El capítulo inicial arranca con la salida de Holguín, el 18 de septiembre de 1873, junto a otras fuerzas de caballería, del teniente Antonio del Rosal al mando de la contraguerrilla montada del batallón de Chiclana expedicionario. Según el autor, esa tropa de unos ciento veinte soldados batió en San Juan de Cacocún al general Calixto García, quien andaba con unos ochoscientos hombres, acción de la que no dan noticia las fuentes cubanas. En el poblado de Yareyal se incorporaron a la columna al mando del coronel Ángel Gómez Diéguez, la cual combatió en Las Calabazas contra los patriotas. Finalmente salieron de San Andrés, con raciones para seis días, a perseguir a Calixto García, quien había atacado el fuerte del Martillo y ocupado esta pequeña localidad de la jurisdicción de Holguín.
Según Del Rosal, la columna acampó el 25 de septiembre junto a un río y el 26 reemprendió la marcha, día en que tuvo lugar el hecho de armas en que fue apresado. Según las fuentes historiográficas cubanas, el combate de Santa María de Ocujal, conocido por los mambises como El Copo del Chato, porque así era llamado el jefe español, tuvo lugar el 24, el 25 o el 26 de septiembre de 1873, y constituyó un verdadero desastre para las tropas colonialistas. Los españoles sufrieron trescientos muertos y fueron apresados dieciséis oficiales y setenta soldados, entre ellos el propio Gómez Diéguez. Los cubanos, dirigidos por Calixto García, entonces jefe del Departamento Oriental, ocuparon cuatrocientos rifles, treintaiséis mil cápsulas, el convoy completo, el botiquín y toda la caballería. En días siguientes Calixto García tomó trincheras y caseríos en las proximidades de Holguín e inflingió una severa derrota al coronel Esponda, quien había salido de Holguín a perseguirlo con una columna de mil hombres.6
Del Rosal ofrece un relato detallado de la parte que le tocó de aquel encuentro, en el que, a todas luces, sobreevalúa su protagonismo y heroicidad. Herido en la cabeza, el brazo y el costado derecho, aún tuvo fuerzas para resistir en solitario la carga de unos cincuenta mambises hasta que fue hecho prisionero por un teniente coronel que le confesó ser desertor del ejército español, y finalmente el entonces brigadier Antonio Maceo es quien lo conduce hasta el campamento, donde el teniente español piensa que le van a dar muerte.

··········

¿Puedes editar el fragmento del texto sobre el teniente Del Rosal que empieza en "El capítulo inicial" y termina en "jurisdicción de Holguín.", reproduciéndolo con "caserío" en lugar de "poblado"?

● Material proporcionado
··········

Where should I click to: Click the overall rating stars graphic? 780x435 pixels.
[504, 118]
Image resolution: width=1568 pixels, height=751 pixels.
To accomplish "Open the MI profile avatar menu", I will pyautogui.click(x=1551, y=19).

··········

● Respuesta
El capítulo inicial arranca con la salida de Holguín, el 18 de septiembre de 1873, junto a otras fuerzas de caballería, del teniente Antonio del Rosal al mando de la contraguerrilla montada del batallón de Chiclana expedicionario. Según el autor, esa tropa de unos ciento veinte soldados batió en San Juan de Cacocún al general Calixto García, quien andaba con unos ochoscientos hombres, acción de la que no dan noticia las fuentes cubanas. En el caserío de Yareyal se incorporaron a la columna al mando del coronel Ángel Gómez Diéguez, la cual combatió en Las Calabazas contra los patriotas. Finalmente salieron de San Andrés, con raciones para seis días, a perseguir a Calixto García, quien había atacado el fuerte del Martillo y ocupado esta pequeña localidad de la jurisdicción de Holguín.